Are you considering a cybersecurity assessment? If you heard Venable's presentation, "New Cybersecurity Framework Released: What You Need to Know," you might be.
The Framework places increased emphasis on organizational cybersecurity risk management. NIST states in the Framework that "organizations responsible for Critical Infrastructure need to have a consistent and iterative approach to identifying, assessing, and managing cybersecurity risk." Sectors not considered to be Critical Infrastructure are likely subject to similar expectations. For instance, the SEC has indicated that "risk oversight is a core competence" of the boards of publicly held companies, and there can be little question today that cyber risk is an elemental component of many businesses' risk portfolios.
As a result, your organization should consider whether to perform reviews and assessments of your cybersecurity programs in the context of NIST's recommended risk management methodology. You may also want to determine your readiness to "adopt" the Framework or, because of current events and a growing awareness of increasingly sophisticated and widespread cybersecurity threats, perform vulnerability assessments or other penetration tests.

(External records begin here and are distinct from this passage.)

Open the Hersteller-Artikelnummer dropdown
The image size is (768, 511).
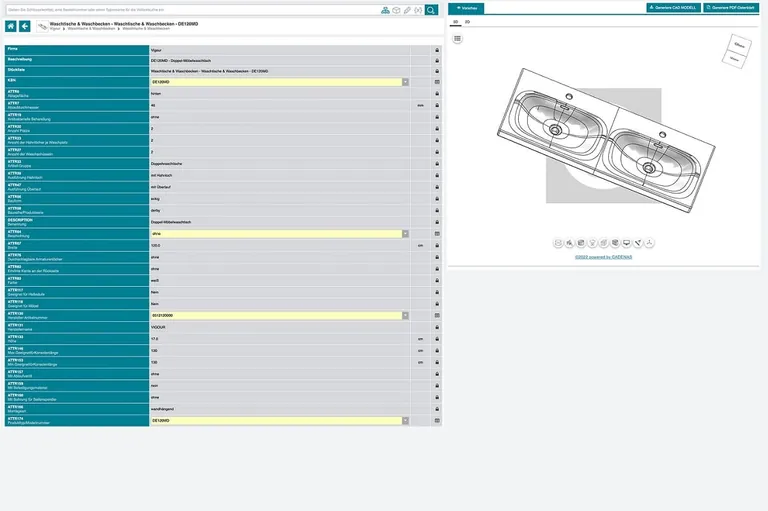pyautogui.click(x=405, y=315)
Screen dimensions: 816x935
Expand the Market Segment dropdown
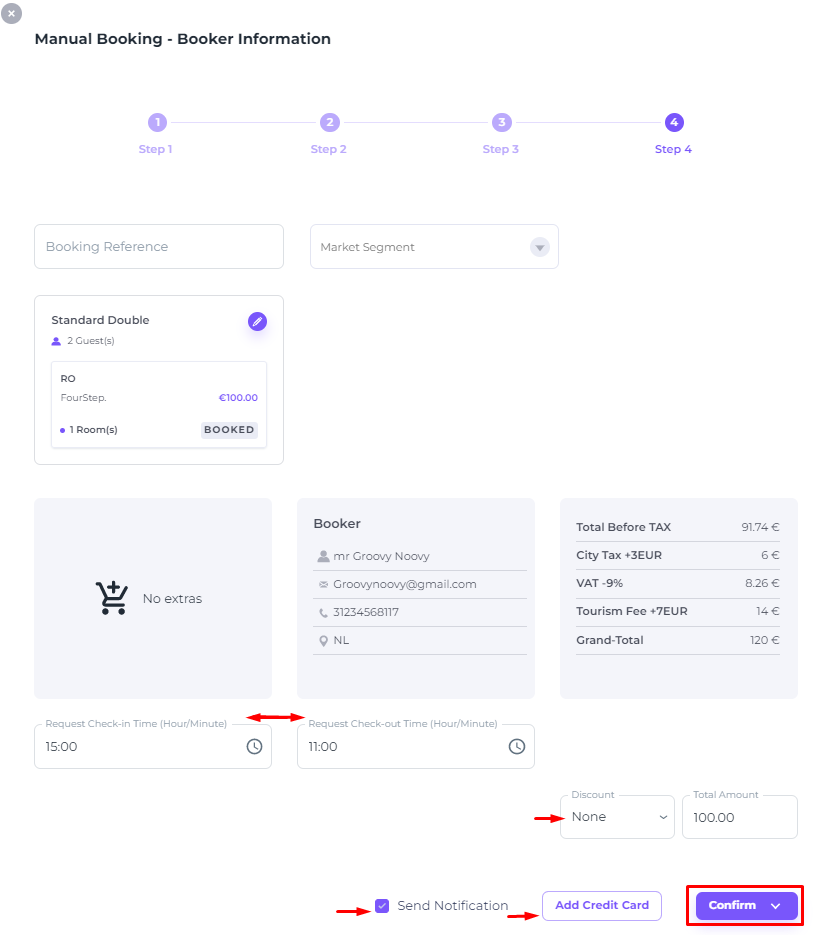coord(540,247)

Why Consider an Assessment?
These assessments not only identify areas of improvement in any given cybersecurity program, but also confirm that other program components are successfully functioning as intended. These assessments can be extremely valuable in terms of risk management and could be used in litigation or enforcement actions to show that the cybersecurity program in question was "commercially reasonable" and managed in a reasonable manner. Additionally, corporate boards, as a matter of good corporate governance practice and fulfillment of their fiduciary duties, should consider obtaining periodic updates and assessments of their data security profile in light of the potential risks of IP loss, business interruption, harm to business reputation, and other adverse consequences arising from a data breach.
What Does My Organization Need to Know?
Evaluating your security program can help you identify areas where you can better protect your organization as well as your clients and customers, and there are some important considerations to keep in mind prior to embarking on such an endeavor.

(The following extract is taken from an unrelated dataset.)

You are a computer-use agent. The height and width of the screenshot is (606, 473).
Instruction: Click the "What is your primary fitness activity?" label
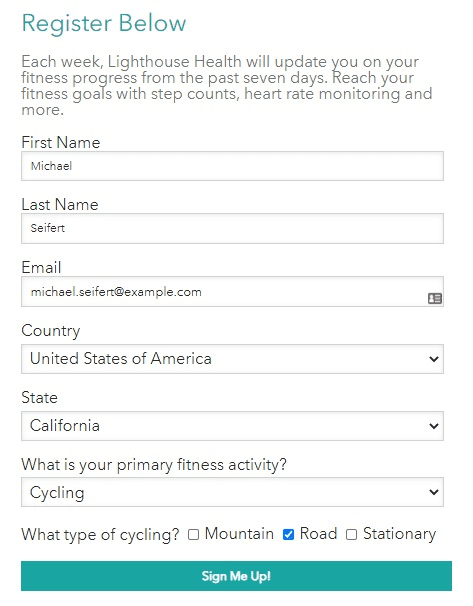point(154,465)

- First, consider engaging a third-party security consultant that specializes in cyber security.The typical in-house IT department has many responsibilities related to the day-to-day operations of the business, whereas a third-party specialist makes it their business to know the latest and greatest threats as well as the most effective tools for defending against those threats. Bringing in a third-party specialist will both allow your IT department to continue focusing on the important work of keeping your business running and better ensure an objective analysis of organizational cyber risk.
- Second, we urge you to consider having outside counsel retain your selected consultant, with draft reports being provided directly to the law firm.This provides your lawyers with the ability to review draft findings and conclusions. Your organization likely will not know in advance what these third-party assessments will reveal, and having that information protected by attorney-client privilege could become very important, depending upon what is discovered in the assessment. Additionally, allowing your outside counsel the opportunity to provide input on the findings and conclusions in such a report while it is still in draft form enables them to ensure that a report does not contain speculative or inflammatory statements or conclusions that are not necessary but that could be harmful if ever disclosed.